* begin MATERIAL PROVIDED *

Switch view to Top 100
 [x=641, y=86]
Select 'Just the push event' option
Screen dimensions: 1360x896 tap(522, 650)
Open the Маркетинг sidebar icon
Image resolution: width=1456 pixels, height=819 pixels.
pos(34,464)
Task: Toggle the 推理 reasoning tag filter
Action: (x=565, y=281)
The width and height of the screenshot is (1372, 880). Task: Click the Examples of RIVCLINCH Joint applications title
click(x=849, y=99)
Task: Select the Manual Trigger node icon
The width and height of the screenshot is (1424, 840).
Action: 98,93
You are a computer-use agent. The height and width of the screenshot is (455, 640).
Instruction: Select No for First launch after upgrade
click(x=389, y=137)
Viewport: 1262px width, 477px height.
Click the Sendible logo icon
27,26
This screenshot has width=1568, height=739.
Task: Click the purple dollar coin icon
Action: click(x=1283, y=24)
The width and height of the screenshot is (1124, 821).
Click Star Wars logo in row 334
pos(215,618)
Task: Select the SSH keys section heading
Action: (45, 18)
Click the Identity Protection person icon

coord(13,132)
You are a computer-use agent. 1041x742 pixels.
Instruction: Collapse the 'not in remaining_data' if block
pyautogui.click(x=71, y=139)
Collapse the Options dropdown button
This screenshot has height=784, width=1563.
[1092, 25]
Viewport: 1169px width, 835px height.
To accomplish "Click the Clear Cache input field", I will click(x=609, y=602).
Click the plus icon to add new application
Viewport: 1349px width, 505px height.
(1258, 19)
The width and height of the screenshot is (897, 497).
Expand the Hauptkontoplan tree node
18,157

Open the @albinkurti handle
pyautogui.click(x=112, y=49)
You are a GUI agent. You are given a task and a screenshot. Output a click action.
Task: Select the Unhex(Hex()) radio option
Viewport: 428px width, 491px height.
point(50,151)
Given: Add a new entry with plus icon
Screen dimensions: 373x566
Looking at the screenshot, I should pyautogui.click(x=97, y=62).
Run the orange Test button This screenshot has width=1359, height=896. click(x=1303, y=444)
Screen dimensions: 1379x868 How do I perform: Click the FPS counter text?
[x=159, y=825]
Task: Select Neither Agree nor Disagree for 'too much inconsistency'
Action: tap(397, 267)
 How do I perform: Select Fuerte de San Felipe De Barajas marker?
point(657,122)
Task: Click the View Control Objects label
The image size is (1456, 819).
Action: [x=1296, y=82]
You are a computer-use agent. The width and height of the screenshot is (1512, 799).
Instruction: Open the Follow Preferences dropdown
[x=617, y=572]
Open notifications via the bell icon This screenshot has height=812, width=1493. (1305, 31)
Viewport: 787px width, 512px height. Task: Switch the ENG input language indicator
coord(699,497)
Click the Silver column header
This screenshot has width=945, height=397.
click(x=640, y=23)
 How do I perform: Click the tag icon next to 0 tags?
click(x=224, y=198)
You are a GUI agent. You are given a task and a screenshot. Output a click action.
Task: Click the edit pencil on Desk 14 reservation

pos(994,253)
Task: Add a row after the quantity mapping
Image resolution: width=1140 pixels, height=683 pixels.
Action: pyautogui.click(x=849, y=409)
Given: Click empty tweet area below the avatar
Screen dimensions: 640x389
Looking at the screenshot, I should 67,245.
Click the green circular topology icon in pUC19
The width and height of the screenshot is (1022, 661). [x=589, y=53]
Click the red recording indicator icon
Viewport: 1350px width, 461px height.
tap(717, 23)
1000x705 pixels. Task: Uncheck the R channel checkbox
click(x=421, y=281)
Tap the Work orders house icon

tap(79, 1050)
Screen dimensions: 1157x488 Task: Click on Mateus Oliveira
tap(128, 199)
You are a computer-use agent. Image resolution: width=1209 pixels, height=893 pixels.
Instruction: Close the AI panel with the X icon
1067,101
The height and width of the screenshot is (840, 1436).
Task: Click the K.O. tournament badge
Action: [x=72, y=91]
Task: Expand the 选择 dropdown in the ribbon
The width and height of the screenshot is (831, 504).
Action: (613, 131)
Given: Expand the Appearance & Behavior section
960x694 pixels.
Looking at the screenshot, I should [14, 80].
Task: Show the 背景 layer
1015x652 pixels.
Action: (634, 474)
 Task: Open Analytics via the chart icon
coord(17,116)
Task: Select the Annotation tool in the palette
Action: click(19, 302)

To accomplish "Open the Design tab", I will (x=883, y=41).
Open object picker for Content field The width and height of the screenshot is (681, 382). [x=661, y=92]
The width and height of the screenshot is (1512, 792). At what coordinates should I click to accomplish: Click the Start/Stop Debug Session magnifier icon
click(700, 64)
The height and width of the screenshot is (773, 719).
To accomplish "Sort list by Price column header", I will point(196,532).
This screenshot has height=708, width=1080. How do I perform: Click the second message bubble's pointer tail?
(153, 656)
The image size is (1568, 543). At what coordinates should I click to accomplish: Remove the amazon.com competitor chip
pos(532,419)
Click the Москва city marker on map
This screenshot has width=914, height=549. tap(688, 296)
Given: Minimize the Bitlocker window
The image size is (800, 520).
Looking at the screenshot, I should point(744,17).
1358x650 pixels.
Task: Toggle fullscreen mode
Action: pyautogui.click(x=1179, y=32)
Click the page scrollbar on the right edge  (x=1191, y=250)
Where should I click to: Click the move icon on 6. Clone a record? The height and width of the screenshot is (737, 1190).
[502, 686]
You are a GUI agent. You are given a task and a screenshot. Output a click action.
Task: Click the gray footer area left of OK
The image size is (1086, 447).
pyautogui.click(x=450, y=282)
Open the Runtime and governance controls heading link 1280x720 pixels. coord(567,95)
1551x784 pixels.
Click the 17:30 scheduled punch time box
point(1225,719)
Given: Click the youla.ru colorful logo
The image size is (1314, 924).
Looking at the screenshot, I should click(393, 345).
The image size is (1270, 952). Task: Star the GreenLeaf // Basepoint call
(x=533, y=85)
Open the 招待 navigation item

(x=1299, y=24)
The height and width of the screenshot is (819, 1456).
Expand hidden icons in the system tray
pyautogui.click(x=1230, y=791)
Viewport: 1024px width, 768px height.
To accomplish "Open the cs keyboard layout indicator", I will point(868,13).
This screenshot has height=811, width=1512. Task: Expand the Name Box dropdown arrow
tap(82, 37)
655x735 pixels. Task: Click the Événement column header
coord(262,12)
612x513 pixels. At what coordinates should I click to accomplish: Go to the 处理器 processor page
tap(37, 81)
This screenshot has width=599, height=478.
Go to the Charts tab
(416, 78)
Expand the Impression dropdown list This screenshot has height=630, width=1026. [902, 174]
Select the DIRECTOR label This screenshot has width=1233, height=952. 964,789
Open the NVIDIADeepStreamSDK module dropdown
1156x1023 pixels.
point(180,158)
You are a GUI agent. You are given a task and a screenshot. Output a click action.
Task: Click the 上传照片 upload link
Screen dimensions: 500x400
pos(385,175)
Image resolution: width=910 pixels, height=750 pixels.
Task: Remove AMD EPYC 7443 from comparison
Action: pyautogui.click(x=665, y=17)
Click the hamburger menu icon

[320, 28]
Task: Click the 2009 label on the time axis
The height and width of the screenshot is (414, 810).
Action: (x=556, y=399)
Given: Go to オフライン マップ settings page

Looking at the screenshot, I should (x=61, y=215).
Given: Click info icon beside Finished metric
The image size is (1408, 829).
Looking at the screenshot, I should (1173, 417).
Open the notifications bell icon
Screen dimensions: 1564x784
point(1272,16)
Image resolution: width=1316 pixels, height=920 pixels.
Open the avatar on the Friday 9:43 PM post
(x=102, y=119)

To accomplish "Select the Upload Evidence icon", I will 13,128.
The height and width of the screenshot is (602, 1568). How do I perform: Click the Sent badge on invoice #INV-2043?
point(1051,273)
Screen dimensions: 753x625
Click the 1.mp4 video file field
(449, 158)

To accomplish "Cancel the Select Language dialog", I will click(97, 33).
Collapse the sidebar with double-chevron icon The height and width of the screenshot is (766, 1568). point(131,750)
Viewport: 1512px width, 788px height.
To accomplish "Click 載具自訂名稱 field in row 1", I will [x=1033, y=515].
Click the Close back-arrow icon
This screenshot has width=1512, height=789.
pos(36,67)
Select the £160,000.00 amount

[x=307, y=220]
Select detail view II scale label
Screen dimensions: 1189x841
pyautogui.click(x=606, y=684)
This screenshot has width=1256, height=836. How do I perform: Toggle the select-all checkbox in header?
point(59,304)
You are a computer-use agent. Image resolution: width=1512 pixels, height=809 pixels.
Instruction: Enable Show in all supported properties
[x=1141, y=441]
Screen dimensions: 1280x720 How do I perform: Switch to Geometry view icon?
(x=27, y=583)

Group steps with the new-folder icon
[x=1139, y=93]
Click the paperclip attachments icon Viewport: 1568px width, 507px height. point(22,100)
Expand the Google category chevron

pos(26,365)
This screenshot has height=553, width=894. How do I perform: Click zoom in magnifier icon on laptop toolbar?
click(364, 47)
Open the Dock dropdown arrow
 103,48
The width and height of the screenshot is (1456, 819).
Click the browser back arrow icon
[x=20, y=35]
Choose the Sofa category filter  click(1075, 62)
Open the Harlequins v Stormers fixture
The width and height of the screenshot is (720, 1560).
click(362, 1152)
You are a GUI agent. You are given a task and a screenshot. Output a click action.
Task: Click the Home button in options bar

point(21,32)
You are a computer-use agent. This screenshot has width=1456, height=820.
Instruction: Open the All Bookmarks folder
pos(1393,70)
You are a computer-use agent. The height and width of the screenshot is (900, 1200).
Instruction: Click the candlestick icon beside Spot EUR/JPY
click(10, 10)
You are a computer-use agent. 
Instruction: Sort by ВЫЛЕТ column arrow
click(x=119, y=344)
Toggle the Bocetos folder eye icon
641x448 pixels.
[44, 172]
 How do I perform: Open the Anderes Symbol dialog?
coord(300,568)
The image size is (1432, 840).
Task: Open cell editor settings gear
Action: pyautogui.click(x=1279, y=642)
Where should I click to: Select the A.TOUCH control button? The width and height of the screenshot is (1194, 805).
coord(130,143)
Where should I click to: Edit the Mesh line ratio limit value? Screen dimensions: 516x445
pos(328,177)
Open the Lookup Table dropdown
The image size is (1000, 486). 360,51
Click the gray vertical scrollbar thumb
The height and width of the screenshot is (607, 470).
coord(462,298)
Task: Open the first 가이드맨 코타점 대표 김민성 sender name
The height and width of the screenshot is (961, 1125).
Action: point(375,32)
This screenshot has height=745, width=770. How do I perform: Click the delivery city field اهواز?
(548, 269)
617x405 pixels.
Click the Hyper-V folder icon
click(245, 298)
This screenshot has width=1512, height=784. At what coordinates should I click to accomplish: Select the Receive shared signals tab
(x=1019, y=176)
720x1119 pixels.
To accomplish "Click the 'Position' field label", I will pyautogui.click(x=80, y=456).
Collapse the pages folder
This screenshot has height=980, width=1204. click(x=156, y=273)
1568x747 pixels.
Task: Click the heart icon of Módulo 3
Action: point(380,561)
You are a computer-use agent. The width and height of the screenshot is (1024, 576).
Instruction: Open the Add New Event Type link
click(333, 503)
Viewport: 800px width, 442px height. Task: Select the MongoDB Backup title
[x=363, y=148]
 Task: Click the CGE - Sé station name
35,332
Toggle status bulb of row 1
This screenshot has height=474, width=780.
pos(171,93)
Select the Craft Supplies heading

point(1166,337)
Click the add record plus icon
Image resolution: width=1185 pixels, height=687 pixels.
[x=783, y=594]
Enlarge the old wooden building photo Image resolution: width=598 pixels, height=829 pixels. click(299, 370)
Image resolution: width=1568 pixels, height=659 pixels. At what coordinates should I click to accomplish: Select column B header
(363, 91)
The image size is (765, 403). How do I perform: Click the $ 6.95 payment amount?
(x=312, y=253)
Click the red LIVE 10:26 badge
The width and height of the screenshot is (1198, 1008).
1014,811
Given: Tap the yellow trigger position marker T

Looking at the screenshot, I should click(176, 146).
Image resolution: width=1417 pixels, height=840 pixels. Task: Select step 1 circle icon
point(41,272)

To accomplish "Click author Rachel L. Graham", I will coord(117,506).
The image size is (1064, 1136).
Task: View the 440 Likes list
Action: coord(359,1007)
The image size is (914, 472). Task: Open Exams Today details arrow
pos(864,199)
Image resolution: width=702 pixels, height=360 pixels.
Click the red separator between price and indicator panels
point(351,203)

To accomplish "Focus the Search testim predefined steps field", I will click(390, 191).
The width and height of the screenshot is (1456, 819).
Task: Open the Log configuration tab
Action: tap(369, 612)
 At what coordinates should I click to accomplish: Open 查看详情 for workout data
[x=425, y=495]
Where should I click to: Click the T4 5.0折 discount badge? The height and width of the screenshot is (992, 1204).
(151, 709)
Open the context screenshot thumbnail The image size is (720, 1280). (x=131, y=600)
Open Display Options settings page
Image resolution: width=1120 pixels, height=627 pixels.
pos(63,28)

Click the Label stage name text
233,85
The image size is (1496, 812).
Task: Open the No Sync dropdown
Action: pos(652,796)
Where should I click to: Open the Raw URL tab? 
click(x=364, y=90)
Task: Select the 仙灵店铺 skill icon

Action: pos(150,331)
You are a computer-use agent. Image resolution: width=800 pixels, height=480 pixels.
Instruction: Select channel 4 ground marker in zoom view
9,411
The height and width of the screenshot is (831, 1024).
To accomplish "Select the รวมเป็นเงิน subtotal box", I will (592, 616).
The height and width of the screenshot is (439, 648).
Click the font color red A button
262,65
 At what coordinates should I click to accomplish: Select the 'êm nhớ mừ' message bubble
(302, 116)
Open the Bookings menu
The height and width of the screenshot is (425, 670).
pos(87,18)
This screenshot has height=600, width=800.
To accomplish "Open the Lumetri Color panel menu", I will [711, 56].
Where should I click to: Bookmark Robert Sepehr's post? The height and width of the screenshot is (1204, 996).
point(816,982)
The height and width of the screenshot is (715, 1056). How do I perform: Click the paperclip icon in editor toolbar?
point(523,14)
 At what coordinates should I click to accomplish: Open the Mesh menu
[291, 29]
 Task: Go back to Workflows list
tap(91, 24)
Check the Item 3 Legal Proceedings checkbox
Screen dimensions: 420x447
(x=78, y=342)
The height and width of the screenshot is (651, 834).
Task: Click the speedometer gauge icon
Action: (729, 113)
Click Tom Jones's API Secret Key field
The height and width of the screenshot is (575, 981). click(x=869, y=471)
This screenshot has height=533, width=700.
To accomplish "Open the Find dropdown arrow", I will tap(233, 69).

* end MATERIAL PROVIDED *

▶ [STATED GOAL] Can you extract the lines above word for word, starting at the line that contains "Click the red recording indicator icon" and ending at the line that contains "This screenshot has width=914, height=549."?

▶ [RESPONSE TO THE TASK]
Click the red recording indicator icon
Viewport: 1350px width, 461px height.
tap(717, 23)
1000x705 pixels. Task: Uncheck the R channel checkbox
click(x=421, y=281)
Tap the Work orders house icon

tap(79, 1050)
Screen dimensions: 1157x488 Task: Click on Mateus Oliveira
tap(128, 199)
You are a computer-use agent. Image resolution: width=1209 pixels, height=893 pixels.
Instruction: Close the AI panel with the X icon
1067,101
The height and width of the screenshot is (840, 1436).
Task: Click the K.O. tournament badge
Action: [x=72, y=91]
Task: Expand the 选择 dropdown in the ribbon
The width and height of the screenshot is (831, 504).
Action: (613, 131)
Given: Expand the Appearance & Behavior section
960x694 pixels.
Looking at the screenshot, I should [14, 80].
Task: Show the 背景 layer
1015x652 pixels.
Action: (634, 474)
 Task: Open Analytics via the chart icon
coord(17,116)
Task: Select the Annotation tool in the palette
Action: click(19, 302)

To accomplish "Open the Design tab", I will (x=883, y=41).
Open object picker for Content field The width and height of the screenshot is (681, 382). [x=661, y=92]
The width and height of the screenshot is (1512, 792). At what coordinates should I click to accomplish: Click the Start/Stop Debug Session magnifier icon
click(700, 64)
The height and width of the screenshot is (773, 719).
To accomplish "Sort list by Price column header", I will point(196,532).
This screenshot has height=708, width=1080. How do I perform: Click the second message bubble's pointer tail?
(153, 656)
The image size is (1568, 543). At what coordinates should I click to accomplish: Remove the amazon.com competitor chip
pos(532,419)
Click the Москва city marker on map
This screenshot has width=914, height=549. tap(688, 296)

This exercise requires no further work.